Pages

Monday, January 9, 2012

Computing, Holographs, and Medicine - A Science Round-Up

It's been a long time since I've done a science round-up, which means there's an awful lot of links in this post. Hopefully you're all nerdy enough about science to think that's a bonus.

Most of the cool scientific advances since my last post have been technological. We can produce microscopically thin circuit boards out of graphene, which means smaller computers and hopefully greater processing power. Those computerized glasses might become a reality—not that it matters, because there are LED contact lenses in the works. There's also conductive ink now, which promises to do some very cool things.



There are robots swimming across the Pacific and self-assembling 3D objects that come in a number of shapes, not just one at a time. Holographic TV and movies might become a reality soon too, which would be awesome. We've seen it in enough science fiction, it's time it actually happens. Plus it'll get rid of that 3D headache problem!

A group of scientists has recently managed to create an invisibility cloak that also hides objects from time. Granted, it's not even close to being a piece of fabric yet, and probably never will be, but the potential for hiding things in plain sight like that … wow. It's even cooler than macroscopic quantum entanglement or self-cleaning fabric, though that's pretty cool as well.

What else have I come across? The fact that memory comes in packets is intriguing, and makes me wonder how that knowledge is going to impact psychology. I don't know enough about neuropsych and neuroscience to be able to hazard a guess at what that might be, though, but I feel like I should use it in a story at some point. The idea has potential.

And speaking of human biology, we may actually have a functional antiviral now! And io9 has a list of modern medical technologies that we're going to think are barbaric in the future. I'd like to see stories about people looking back at modern medicine with horror, or time travellers doing the same, or, better yet, people proposing technologies that'll surpass what's on that list. In fiction or reality, I don't care.

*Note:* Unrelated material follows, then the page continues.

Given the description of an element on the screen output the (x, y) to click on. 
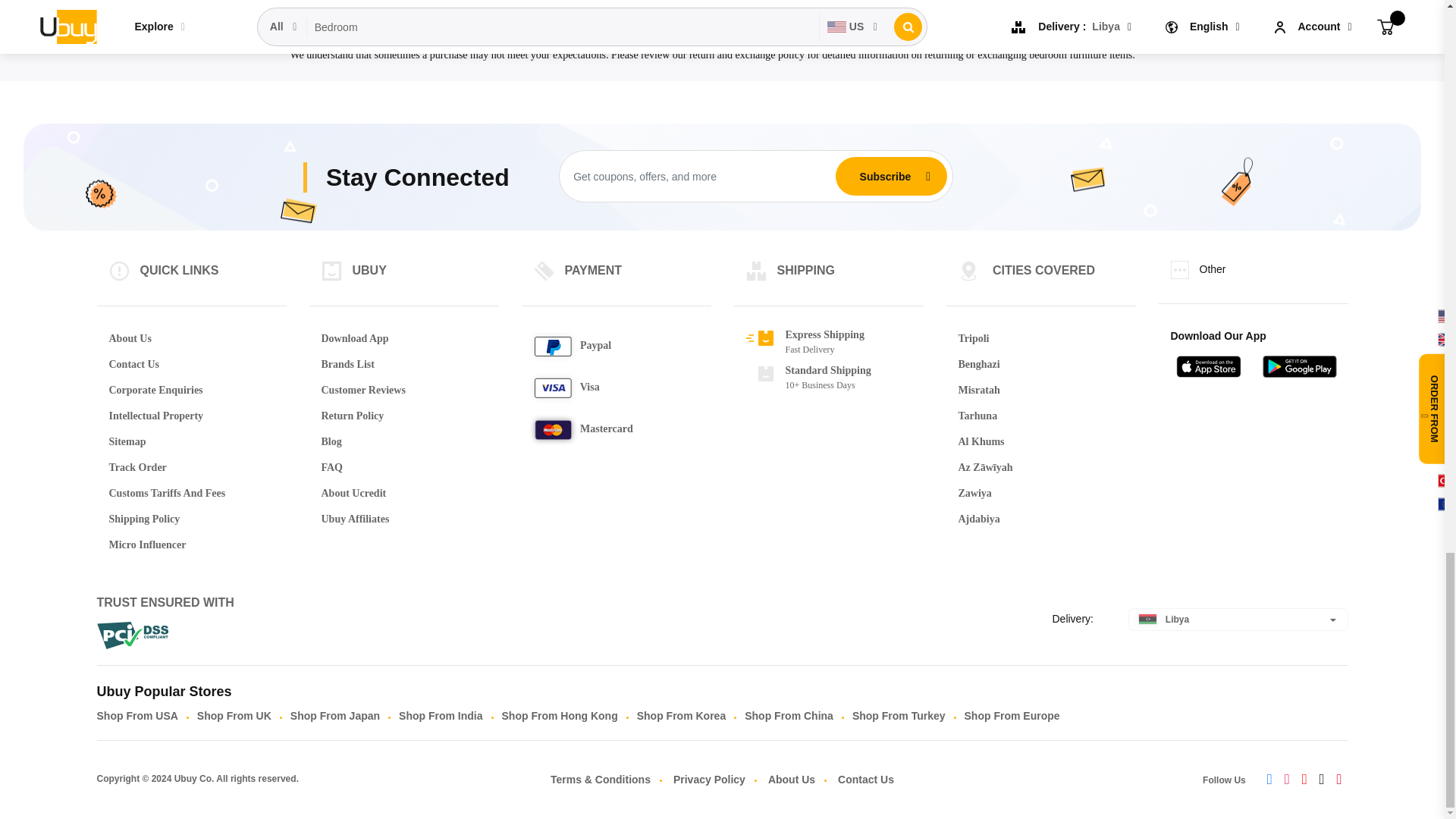
Subscribe (885, 176)
Given the description of an element on the screen output the (x, y) to click on. 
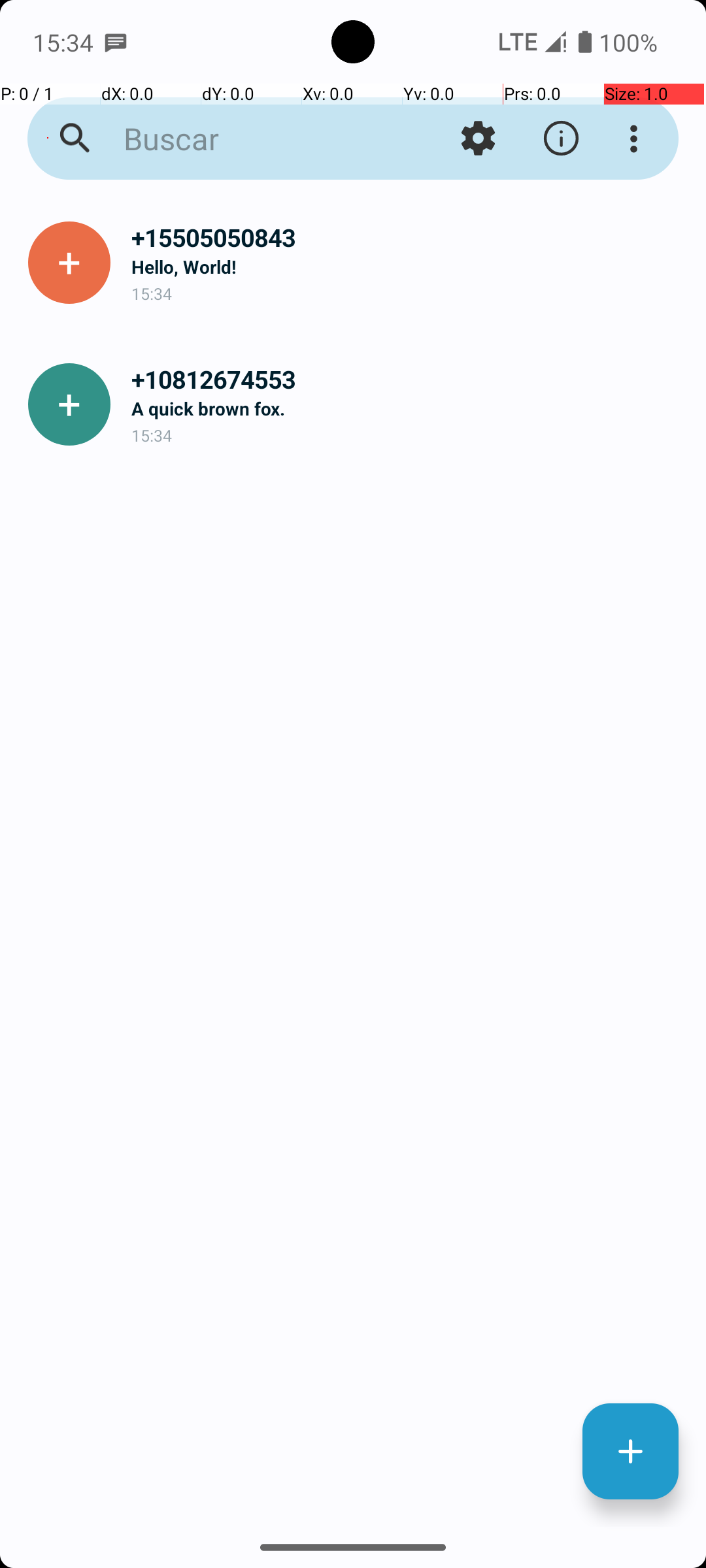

I think I'll end today on an anthropological note. There's now evidence that humans left Africa over 100,000 years ago, Which is about 30,000 years before anyone thought they had. This means rethinking ancient human cultures and migration patterns, and possibly other artifacts that don't quite fit where they've been placed at the moment. Me? I'll leave that to the scientists and get on with thinking of the hows and whys of that migration, and any human dramas that might make a good tale.

2 comments:

CourtneyC said...

Hi Anassa,
Loved this post!

As for this: "The fact that memory comes in packets is intriguing, and makes me wonder how that knowledge is going to impact psychology."

Made me immediately think of the movie "Sunshine of the Spotless Mind."

I hate to only have a movie to point to on this, but alas, most of my reading is Nonfiction/Thriller and most of my movie-watching is Sci-Fi.

Anassa said...

Thanks, Courtney!

Don't be ashamed to mostly know sci-fi from movies. I've watched more sci-fi than I've read too, I think. :) I hadn't thought of Eternal Sunshine of the Spotless Mind, but it's true, I guess we're on the way to doing that.

I'm also wondering if the packet memory thing will let us treat stroke victims and amnesiacs any better.